* _Available data_:
┌──

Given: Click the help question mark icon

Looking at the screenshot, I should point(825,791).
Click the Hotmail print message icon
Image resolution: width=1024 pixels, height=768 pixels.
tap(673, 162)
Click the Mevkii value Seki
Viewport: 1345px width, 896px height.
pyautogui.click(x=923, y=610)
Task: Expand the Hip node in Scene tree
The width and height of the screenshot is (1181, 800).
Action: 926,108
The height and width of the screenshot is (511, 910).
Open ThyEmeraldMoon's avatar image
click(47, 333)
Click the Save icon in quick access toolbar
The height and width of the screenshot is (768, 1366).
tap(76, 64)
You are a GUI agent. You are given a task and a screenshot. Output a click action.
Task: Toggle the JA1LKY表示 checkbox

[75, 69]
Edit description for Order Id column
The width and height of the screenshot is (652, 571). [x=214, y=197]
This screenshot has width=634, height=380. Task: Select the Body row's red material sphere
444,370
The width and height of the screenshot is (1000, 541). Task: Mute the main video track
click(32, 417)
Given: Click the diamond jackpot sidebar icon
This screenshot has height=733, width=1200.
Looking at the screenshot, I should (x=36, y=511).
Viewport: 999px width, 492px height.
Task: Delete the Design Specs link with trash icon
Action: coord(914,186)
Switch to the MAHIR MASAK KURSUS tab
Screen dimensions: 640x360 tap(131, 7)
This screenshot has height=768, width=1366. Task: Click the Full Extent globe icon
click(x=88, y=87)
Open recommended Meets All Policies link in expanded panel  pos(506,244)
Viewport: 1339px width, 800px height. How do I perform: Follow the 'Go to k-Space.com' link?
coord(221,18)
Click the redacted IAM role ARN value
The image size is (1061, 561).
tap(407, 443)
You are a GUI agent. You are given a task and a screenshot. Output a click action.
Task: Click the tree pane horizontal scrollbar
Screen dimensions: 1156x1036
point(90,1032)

└──

* _Exercise brief_:
Each of the lines from the one that contains "Open recommended Meets" through the last line of the data needs to be repeated exactly, with no others.

* _Answer_:
Open recommended Meets All Policies link in expanded panel  pos(506,244)
Viewport: 1339px width, 800px height. How do I perform: Follow the 'Go to k-Space.com' link?
coord(221,18)
Click the redacted IAM role ARN value
The image size is (1061, 561).
tap(407, 443)
You are a GUI agent. You are given a task and a screenshot. Output a click action.
Task: Click the tree pane horizontal scrollbar
Screen dimensions: 1156x1036
point(90,1032)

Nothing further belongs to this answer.